Review: MJ Guider - Precious Systems
When songwriting is smothered in echoes, it’s often affiliated with states of confusion or absent concentration. Precious Systems demonstrates how textural hazes can become agents of conviction. Echo isn’t used to conceal the song within smokes of uncertainty; instead, it pushes the core sentiment outward like a tidal wave, spreading it into a panoramic statement of belief, sweeping me under congregative swells of vocal harmony and white noise and truth. Each thrust of the drum machine hits me like a fist, forcing the bass guitars forward in great surges of melancholy or hope. Yet even the passages without percussion (the fleeting gust of “Second Surface”, or the radiant ascent of “Former Future Beings”) possess a visceral forward drive, with guitars and pianos and voices running into gigantic streams of sound. I am utterly consumed by each of these pieces, yet I never lose sight of the melody within.

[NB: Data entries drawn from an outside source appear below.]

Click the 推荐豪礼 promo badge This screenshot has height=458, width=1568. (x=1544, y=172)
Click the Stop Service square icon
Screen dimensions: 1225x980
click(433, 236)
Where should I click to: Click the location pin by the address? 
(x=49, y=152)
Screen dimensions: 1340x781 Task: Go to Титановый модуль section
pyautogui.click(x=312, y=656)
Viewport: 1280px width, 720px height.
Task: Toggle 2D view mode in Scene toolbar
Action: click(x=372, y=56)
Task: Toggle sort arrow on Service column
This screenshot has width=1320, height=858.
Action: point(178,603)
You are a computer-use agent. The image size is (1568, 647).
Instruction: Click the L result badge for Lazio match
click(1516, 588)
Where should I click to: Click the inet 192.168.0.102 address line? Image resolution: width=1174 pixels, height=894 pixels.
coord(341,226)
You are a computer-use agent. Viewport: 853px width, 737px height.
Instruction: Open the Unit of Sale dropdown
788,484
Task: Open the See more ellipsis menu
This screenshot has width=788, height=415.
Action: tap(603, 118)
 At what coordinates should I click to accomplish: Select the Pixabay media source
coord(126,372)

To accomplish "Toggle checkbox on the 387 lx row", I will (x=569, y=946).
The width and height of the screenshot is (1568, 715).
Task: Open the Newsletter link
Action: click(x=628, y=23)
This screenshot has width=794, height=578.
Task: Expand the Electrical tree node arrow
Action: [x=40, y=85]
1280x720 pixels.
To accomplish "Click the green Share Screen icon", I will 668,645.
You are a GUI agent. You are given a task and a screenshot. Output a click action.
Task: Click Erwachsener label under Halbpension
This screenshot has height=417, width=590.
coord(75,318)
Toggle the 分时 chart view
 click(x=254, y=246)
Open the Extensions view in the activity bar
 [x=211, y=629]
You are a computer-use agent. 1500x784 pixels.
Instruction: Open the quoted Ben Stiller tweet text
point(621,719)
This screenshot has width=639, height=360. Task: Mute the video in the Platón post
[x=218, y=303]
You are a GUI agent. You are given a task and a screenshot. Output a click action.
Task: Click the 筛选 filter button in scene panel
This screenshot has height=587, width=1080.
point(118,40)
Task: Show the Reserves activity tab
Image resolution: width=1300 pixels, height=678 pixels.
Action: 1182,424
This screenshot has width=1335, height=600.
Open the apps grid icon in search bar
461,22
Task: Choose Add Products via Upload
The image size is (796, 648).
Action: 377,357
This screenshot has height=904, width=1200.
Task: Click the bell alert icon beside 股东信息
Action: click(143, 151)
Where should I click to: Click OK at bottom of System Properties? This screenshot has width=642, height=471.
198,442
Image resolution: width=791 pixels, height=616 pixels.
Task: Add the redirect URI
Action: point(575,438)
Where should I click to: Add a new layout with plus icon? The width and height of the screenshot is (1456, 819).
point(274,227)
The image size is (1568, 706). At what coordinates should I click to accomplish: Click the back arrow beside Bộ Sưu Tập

The use of bass guitar is particularly striking. The plectrum attack ricochets off the surrounding surfaces, as chord progressions billow and swerve like air rushing through sewer pipes, resonating deeply through the lower levels of the stereo field. Many of the album’s finest moments are built on foundations of drum machine, bass guitar and voice, accentuating the bass reverberations into walls of noise and incidental harmony, spreading the strands of overtone until they start to arc over my head, merging with thin slices of tape loop and amplified dead air. Yet Precious Systems retains its strength even when the bass drops out: the 10-minute “Evencycle” feels reminiscent of Seefeel in its upward current of vocal loop, gusts of keyboard and muffled thumps of percussion, pirouetting into the sky like a tornado, keeping chaotic movement within the confines of distinctive shape. A voice repeats “In Control” over and over again, as the keyboards obediently avoid spilling into states of dissonance or harmonic indistinction. As with the rest of Precious Systems, the dispersive powers of echo are kept entirely under MJ Guider’s command.